Monday, January 26, 2009

NORMAN WEBSTER,
The Gazette

Finally, at everlastingly long last, someone is to answer for the atrocities of the Khmers Rouges - in particular, the savagery of 1975-79, when they ruled all of Cambodia. Agence France-Presse reports from Phnom Penh that Feb. 17 is the day the regime's torturer-in-chief will go on trial in the capital for crimes against humanity.

Kaing Khek Iev, better known as Duch, is the first of five scheduled to go before a UN-sponsored tribunal for one of the great crimes of the 20th century. An estimated 1.7 million Cambodians out of a population of 7 million lost their lives to the insanity - sick, starved, worked to death or simply eliminated, cost-effectively, by a hoe to the back of the neck. It was madness, administered without remorse.

And it wasn't even genocide. This was not one race or cultural group trying to wipe out another. It was a small corps of ideologues brutalizing their own people, in a weird attempt to return Cambodia to "Year Zero" and an agrarian society uncorrupted by education, money, cities and towns, religion, family life or human emotions. Angkar ("the organization") saw all, controlled everything, ruled everyone, killed as it pleased, in a world to challenge the imagination of an Orwell.

No one has properly answered for this. The regime's sinister leader, Pol Pot, who acquired his vision of social perfection during studies in France, died in his bed, unrepentant, in 1998. Others have joined him, or soon will. Time is running out. At least these five will have to face their crimes.

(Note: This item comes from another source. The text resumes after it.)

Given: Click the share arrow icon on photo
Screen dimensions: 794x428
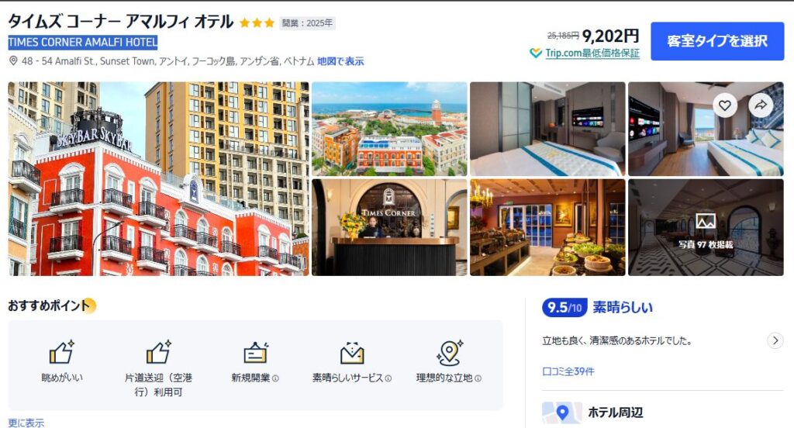Looking at the screenshot, I should click(761, 105).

The first, comrade Duch, has a story to shrivel the soul. He ran the regime's house of horrors, Tuol Sleng prison in Phnom Penh. Some 17,000 victims, all carefully photographed for the prison's archives, passed through his inventive hands before ending up as piles of bones in the killing fields. He used to be a schoolteacher.

Khieu Samphan, perhaps the most interesting of those to be tried, has a Paris Ph.D in economics. Many were murdered for less, but Samphan also happened to be both close to Pol Pot personally and Khmer Rouge head of state during its years in power. His testimony could have historic value if it brings deeper understanding of whatever it was that drove Cambodia's serene, paranoid executioner.

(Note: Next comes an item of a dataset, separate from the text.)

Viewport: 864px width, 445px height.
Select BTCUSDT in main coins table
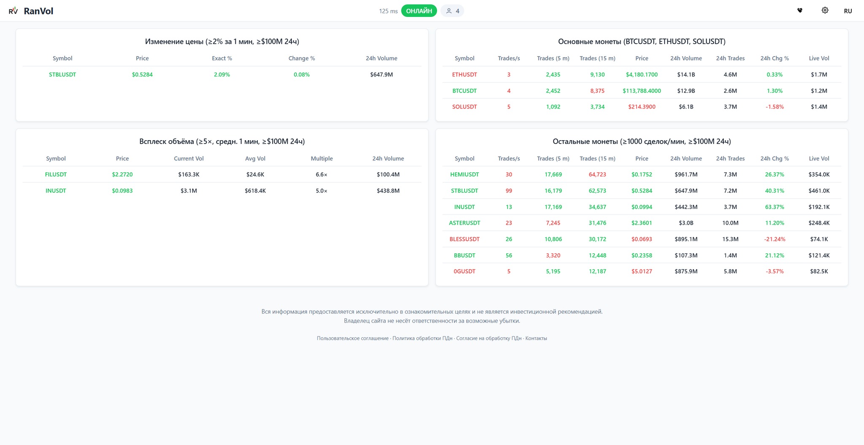pos(464,91)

One story that would be interesting to follow is related by Philip Short, former BBC correspondent and author of Pol Pot: The History of a Nightmare. Short writes that Saloth Sar, as Pot was originally known, used to visit the royal palace to see his sister, who was a member of the king's harem. At 15, "little Sar" was considered young enough to enter the female quarters _ whereupon the young women would tease him, loosen his waistband, fondle him and masturbate him to a climax. Vairry interesting.

Plus these few scribbles from a traveller's notebook . . . .

The women of Laos are remarkably attractive - trim, personable, with ready smiles and warm brown skin. So it was a bit startling to hear our guide in Luang Prabang, a handsome woman in her late 30s, declare unhappily: "I wish my skin was whiter. Lao men prefer women with light skin." She isn't married and doesn't think she ever will be.

We heard the same lament in Vietnam.

Morning markets in Laos have all the usual food groups for sale, plus a few extras like rat, bat, lizard, deep-fried crickets and dried buffalo intestines. To wash everything down, there is rice liquor with a snake or scorpion pickled inside the bottle.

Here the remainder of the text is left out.